Not everyone in the industry, however, wants or accepts the standards that are being promoted, she observed. "Resistance, such as it is, comes from those who would like to embed their intellectual property in a part of the platform in some way, and thus benefit from the growth of WiMax-enabled networks," said McGrath, who is also co-author of "MarketBusters: 40 Strategic Moves that Drive Exceptional Business Growth."

"So you'll see these folks holding out for specifications that favor their technologies in some way."

The "holy grail" for these companies would be to have their technology, whatever it may be, become as universal in the WiMax platform as Qualcomm's technology is in mobile-phone CDMA devices. The idea for companies would be to "be able to collect transactional revenue from the IP held there," said McGrath.

This is what McGrath laconically labels the "enduring dilemma" of new technology "ecosystems."

Rather than simply pushing new standards, Gerald Flournoy, executive vice president of information-technology solutions at the Boston-based Millennium Group consultancy, told Wireless World that it is better to advocate for controls, metrics and analytic tools to measure outcomes and potential outcomes and get a "clear picture" of what is "smoke and mirrors" with new technologies and "what works."
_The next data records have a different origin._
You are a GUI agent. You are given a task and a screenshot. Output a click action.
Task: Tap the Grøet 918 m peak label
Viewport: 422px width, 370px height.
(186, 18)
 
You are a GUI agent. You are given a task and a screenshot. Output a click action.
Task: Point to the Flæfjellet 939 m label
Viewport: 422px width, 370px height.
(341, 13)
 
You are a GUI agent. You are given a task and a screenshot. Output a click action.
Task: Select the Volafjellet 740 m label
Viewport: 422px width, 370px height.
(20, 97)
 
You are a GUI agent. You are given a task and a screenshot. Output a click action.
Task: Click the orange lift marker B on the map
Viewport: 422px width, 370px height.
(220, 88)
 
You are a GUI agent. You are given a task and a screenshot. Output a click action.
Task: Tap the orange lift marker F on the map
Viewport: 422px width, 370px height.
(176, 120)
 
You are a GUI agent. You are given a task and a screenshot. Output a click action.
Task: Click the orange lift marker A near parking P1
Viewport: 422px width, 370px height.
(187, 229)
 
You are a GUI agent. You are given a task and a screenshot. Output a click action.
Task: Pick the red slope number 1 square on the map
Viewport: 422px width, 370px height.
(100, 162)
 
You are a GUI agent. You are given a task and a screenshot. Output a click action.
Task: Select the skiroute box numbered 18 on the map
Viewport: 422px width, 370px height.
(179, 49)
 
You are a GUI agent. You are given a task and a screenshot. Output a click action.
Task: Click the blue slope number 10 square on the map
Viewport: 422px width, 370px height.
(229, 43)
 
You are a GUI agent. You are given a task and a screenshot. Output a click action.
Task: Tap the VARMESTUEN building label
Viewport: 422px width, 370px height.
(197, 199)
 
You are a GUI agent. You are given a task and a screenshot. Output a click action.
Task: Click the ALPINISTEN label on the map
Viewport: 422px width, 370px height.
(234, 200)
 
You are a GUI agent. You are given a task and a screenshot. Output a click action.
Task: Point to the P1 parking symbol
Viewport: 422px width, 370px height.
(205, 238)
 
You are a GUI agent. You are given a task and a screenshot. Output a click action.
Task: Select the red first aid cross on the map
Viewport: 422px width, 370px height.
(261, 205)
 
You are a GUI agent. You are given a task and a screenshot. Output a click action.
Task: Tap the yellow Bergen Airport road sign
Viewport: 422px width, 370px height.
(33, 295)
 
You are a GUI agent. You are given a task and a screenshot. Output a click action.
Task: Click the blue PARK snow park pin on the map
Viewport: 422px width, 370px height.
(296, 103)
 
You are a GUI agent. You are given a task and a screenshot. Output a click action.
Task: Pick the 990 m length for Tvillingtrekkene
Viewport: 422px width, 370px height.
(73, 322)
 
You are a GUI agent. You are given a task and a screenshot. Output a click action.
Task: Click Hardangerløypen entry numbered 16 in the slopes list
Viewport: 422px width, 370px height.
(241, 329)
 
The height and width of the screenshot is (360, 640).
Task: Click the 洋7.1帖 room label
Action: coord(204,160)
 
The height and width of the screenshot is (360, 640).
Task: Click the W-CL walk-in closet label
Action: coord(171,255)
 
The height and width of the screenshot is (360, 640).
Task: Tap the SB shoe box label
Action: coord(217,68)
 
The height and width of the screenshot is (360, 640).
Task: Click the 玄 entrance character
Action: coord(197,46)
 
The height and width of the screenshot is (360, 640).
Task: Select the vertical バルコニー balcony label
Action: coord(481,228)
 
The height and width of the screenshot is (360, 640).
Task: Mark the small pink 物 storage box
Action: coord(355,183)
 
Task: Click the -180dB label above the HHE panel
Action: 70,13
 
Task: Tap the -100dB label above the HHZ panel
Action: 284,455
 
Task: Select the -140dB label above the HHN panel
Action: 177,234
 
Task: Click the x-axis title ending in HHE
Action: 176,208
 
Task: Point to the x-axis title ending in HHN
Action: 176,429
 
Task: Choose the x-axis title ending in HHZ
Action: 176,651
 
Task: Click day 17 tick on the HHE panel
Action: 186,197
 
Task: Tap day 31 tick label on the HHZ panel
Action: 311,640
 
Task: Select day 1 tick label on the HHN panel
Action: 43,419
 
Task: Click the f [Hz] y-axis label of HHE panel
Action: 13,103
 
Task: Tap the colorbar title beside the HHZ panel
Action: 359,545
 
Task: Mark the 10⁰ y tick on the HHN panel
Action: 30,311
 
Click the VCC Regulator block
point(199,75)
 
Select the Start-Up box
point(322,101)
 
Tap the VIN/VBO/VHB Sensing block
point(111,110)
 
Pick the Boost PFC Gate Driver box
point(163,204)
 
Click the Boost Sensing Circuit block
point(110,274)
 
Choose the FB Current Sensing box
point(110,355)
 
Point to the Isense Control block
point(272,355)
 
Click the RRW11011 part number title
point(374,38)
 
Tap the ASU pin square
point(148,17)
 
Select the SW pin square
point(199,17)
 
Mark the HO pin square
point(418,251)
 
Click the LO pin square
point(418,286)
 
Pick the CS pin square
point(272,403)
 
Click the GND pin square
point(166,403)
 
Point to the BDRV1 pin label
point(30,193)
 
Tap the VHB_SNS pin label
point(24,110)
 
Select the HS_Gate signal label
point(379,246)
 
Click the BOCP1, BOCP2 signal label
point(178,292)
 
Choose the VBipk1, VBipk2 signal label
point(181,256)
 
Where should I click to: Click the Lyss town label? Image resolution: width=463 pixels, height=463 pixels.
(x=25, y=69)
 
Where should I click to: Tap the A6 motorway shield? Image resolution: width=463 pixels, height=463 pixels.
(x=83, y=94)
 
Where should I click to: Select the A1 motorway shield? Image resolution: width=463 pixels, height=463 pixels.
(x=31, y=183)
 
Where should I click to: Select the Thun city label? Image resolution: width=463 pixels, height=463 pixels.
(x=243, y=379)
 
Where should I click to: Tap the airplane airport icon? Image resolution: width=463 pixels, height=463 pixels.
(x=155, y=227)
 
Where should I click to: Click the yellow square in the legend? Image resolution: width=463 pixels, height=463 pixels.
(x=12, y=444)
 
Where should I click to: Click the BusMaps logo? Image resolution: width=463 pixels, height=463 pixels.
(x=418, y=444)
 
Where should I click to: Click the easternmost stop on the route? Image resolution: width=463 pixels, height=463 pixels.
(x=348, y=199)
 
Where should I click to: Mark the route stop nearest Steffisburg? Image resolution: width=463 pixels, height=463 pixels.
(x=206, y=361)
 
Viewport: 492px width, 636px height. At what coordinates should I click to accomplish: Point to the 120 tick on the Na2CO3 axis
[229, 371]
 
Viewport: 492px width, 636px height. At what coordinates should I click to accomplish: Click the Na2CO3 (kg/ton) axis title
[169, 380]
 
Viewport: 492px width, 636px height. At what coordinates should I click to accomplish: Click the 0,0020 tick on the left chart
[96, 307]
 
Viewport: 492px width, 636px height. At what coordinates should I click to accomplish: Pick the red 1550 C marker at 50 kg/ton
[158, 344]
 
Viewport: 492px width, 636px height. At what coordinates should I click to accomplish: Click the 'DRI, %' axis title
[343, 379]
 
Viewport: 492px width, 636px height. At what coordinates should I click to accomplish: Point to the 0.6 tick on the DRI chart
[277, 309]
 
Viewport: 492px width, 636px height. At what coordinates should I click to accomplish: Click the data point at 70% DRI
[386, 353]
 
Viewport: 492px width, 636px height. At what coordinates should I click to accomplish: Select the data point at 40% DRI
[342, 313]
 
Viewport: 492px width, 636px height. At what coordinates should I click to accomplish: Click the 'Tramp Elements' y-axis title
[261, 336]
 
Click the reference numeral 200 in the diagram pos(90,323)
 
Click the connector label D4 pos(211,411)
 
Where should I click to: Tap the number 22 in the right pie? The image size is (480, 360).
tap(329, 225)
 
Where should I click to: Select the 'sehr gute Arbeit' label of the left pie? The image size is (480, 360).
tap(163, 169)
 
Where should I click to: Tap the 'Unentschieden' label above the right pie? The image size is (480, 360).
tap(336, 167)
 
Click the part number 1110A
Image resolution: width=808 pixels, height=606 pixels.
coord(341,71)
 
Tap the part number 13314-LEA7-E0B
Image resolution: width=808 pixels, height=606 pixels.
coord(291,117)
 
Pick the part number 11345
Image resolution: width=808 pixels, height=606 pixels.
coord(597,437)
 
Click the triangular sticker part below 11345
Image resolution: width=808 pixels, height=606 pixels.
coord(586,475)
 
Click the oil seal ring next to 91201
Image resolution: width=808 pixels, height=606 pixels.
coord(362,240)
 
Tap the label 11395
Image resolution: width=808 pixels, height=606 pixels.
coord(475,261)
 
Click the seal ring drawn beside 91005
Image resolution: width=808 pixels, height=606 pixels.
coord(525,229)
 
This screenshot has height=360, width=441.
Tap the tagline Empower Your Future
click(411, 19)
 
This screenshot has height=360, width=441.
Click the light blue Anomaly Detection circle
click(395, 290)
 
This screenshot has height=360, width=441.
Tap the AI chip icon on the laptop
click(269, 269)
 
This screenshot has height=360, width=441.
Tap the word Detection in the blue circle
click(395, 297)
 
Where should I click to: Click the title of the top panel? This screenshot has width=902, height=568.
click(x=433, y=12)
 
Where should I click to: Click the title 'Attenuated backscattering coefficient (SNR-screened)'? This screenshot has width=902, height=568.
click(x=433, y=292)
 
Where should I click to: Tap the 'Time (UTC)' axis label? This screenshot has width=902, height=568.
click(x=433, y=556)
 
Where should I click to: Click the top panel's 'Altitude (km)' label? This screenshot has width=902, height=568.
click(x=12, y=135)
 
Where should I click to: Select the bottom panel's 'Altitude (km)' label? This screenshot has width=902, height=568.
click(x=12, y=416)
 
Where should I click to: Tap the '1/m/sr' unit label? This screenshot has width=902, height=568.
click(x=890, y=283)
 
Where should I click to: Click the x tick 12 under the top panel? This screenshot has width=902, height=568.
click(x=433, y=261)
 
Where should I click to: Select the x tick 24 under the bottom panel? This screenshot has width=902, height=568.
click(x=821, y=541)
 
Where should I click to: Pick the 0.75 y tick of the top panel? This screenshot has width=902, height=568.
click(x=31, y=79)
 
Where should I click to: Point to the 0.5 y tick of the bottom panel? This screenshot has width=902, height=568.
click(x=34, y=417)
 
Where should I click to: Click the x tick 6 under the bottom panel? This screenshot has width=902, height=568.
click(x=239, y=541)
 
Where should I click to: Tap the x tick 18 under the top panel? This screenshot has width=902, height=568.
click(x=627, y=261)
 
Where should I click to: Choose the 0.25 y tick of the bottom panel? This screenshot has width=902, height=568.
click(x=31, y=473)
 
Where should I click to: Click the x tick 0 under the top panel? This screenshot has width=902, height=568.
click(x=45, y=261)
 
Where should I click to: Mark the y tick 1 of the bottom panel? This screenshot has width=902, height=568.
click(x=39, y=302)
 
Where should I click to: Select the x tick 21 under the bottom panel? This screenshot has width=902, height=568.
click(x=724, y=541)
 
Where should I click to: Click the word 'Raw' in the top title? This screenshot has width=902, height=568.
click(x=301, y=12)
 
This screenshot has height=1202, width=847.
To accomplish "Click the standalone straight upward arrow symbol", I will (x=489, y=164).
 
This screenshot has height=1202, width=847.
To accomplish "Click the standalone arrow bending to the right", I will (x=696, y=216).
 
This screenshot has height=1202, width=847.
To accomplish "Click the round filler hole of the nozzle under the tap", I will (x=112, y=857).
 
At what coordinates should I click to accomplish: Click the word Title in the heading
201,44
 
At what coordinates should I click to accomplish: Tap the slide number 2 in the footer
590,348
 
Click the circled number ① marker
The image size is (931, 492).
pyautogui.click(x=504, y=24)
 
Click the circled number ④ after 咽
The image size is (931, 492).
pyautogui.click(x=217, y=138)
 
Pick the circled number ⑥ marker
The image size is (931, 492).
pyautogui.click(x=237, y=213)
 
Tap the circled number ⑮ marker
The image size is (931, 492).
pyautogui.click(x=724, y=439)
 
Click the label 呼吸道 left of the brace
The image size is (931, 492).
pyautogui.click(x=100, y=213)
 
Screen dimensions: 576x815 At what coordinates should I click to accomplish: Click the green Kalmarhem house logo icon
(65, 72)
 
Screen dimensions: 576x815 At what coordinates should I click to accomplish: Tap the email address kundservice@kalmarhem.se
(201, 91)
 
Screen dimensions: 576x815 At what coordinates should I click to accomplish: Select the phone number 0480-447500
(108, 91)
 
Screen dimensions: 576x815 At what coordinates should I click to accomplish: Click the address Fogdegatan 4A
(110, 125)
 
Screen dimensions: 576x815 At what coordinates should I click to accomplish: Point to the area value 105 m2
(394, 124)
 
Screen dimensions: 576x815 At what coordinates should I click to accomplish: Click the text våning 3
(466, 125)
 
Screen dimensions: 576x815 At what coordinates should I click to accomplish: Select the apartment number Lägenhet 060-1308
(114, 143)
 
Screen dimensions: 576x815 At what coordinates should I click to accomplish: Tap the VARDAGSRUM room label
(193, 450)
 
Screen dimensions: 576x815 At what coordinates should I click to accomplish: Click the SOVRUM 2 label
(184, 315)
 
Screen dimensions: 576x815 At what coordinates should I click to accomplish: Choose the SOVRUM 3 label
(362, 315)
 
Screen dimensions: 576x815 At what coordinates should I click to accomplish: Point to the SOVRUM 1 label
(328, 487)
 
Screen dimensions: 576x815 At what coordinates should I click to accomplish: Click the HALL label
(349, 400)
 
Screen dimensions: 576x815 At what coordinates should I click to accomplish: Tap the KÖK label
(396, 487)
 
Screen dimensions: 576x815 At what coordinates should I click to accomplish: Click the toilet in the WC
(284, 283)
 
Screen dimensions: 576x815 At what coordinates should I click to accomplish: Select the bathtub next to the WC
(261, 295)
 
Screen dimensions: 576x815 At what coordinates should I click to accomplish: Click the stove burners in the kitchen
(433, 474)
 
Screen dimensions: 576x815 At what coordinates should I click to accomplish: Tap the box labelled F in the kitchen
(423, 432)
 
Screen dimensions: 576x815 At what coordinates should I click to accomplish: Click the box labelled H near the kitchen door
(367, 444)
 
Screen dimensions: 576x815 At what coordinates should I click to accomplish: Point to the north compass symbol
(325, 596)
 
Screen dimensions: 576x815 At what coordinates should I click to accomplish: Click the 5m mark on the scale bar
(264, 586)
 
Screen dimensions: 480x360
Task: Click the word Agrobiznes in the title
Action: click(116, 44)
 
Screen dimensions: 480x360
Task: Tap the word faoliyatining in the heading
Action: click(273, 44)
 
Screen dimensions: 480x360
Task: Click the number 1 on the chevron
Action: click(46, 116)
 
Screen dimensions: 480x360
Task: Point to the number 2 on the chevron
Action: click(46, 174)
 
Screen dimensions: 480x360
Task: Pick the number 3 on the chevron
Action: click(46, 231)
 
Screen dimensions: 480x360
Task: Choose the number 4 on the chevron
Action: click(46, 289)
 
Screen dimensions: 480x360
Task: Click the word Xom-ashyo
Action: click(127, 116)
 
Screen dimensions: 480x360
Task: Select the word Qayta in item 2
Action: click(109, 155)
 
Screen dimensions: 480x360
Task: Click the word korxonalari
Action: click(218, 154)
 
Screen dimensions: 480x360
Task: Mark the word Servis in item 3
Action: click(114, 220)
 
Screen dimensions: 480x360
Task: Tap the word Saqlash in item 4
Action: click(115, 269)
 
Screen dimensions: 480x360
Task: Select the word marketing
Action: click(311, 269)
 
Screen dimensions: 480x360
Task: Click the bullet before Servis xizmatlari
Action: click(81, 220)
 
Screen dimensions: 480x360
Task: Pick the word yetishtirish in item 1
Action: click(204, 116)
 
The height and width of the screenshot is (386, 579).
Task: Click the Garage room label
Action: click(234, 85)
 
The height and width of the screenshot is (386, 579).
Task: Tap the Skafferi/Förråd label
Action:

There is already evidence, however, that mobile customers do much more than just talk with their mobile devices. A survey released earlier this week by Sprint shows that more than half of the nation's wireless-phone subscribers use their mobile phones for activities sometimes far flung from chatting.

"The list of features and data applications available on mobile phones continues to grow to meet the needs of consumers on the go," said Jeff Hallock, vice president of product marketing and strategy at Sprint, based in Overland Park, Kan.

For example, nearly two-thirds of consumers said they use mobile phones for the data-intensive application of obtaining maps and directions while traveling, the survey said.